[原子力産業新聞] 2002年11月28日 第2163号 <3面>

[英王立学会] CO2削減で政府に提言

英国の様々な分野で指導的な地位にある学者達で構成される王立学会は18日、英国の二酸化炭素排出量が再び増加していると警告するとともに、既存の気候変動税に代わって新たな炭素税、もしくはCO2排出認可制度を導入するよう勧告。このような方策により原子力や再生可能エネルギーの競争力が増大するとの見解を表明した。

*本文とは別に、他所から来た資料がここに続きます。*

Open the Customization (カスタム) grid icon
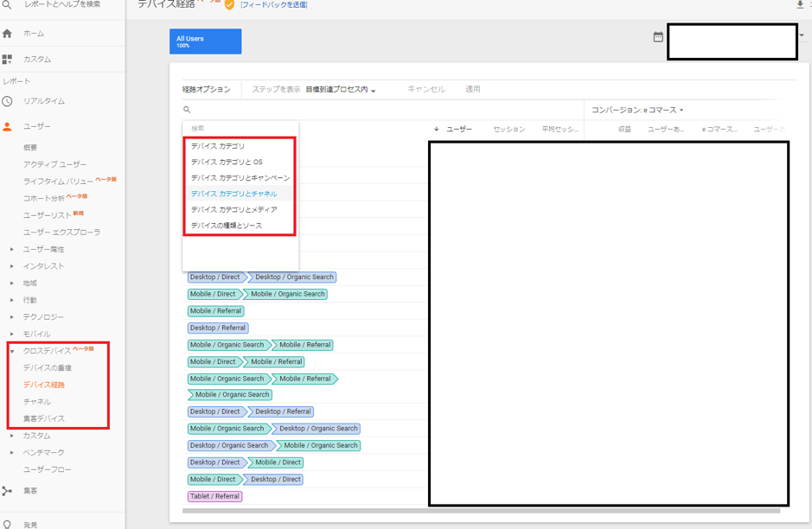The image size is (812, 529). 8,60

「CO2排出量を削減するための経済手段」と題されたこの報告書は、英国政府が来年刊行を予定している「エネルギー政策に関する白書」への提言として、E・アッシュ卿を議長とする同学会の作業グループがとりまとめたもの。この中でまずアッシュ卿は、現在の気候変動税は経済上、効果的な方策とは言い難いと指摘。一般家庭や輸送部門における化石燃料の利用に適用されていない一方で、原子力のようにCO2をほとんど排出しない電源にも課せられており、「炭素税と言うよりはエネルギーの利用に課されている環境税のようなものだ」と訴えている。

同氏によれば、政府がエネルギー白書で取り上げる課題として最も重要なのはCO2排出価格をどのように設定するかという点。作業グループの科学者や経済学者達はあらゆるオプションを検討した結果、すべてのCO2排出者に対して新たな炭素税を課するか、排出量を管理する認可制度を適用するのが最も効果的な方策だとの結論に達したと説明した。新たな炭素税では、導入当初はキロワット時当たり1ペニーの課税、ガソリン1リットルあたり6ペンスの値上げになると計算。一般家庭など社会の中で立場の弱い者に対しては国の保護金などを通じた補償が必要だとしている。

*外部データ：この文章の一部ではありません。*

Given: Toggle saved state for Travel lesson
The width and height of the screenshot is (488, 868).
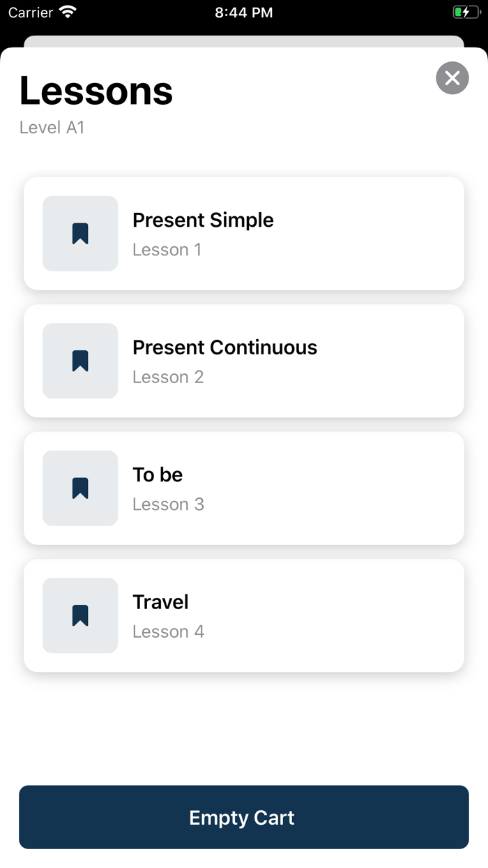Looking at the screenshot, I should pos(79,615).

王立学会は英国のCO2排出量が再び増加し始めた以上、白書を契機にこの傾向を逆転させなければ、気候変動という潜在的な破滅の到来に英国が拍車をかけることになると警告。この目的を達成するための選択肢は新規原子炉を建設するか、CO2を排出しない代替エネルギー源を生み出す戦略を展開する‐‐のどちらかになると明言した。ただし、新たな原子炉の建設には次のような要素が不可欠だとしている。すなわち、(1)政府による意志(2)同一型炉をシリーズ建設する長期戦略(3)計画/認可手順を数年ではなく数か月単位で完了するよう再編(4)新規炉建設戦略を実行するしないに係わらず廃棄物処分戦略を進展させること(5)テロ攻撃のリスクに対する認識と緩和策策定‐‐などだ。

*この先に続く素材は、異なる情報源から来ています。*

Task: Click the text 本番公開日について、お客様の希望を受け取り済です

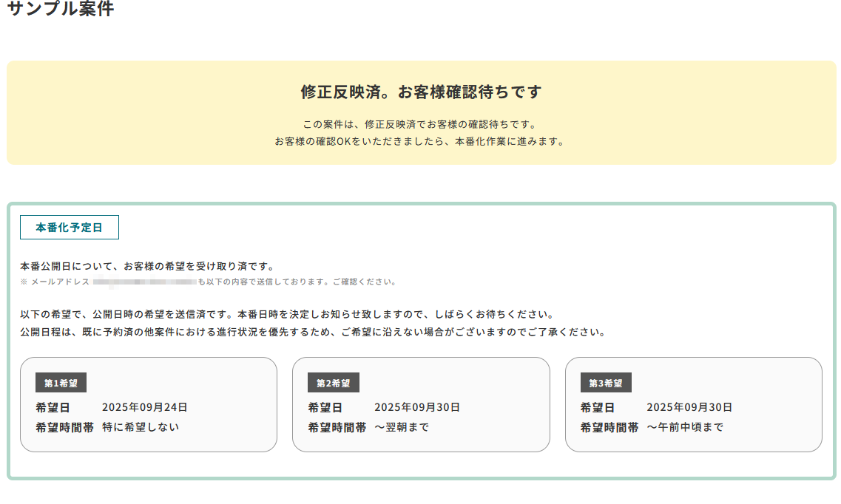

同学会の報告書はさらに、原子力産業界には一層安全かつコスト安で工期も短い新しい原子炉の計画があり、政府が原子力推進政策を選択すれば、産業界は現在の複合サイクル・ガス・タービン発電のコストに近づくことが可能との見方を提示。もしそうなれば、新たな炭素税や認可制度の下では化石燃料発電は割高になり、キロワット時あたり1ペニーという炭素税は原子力や再生可能エネルギーの競争力を十分高めることになると指摘している。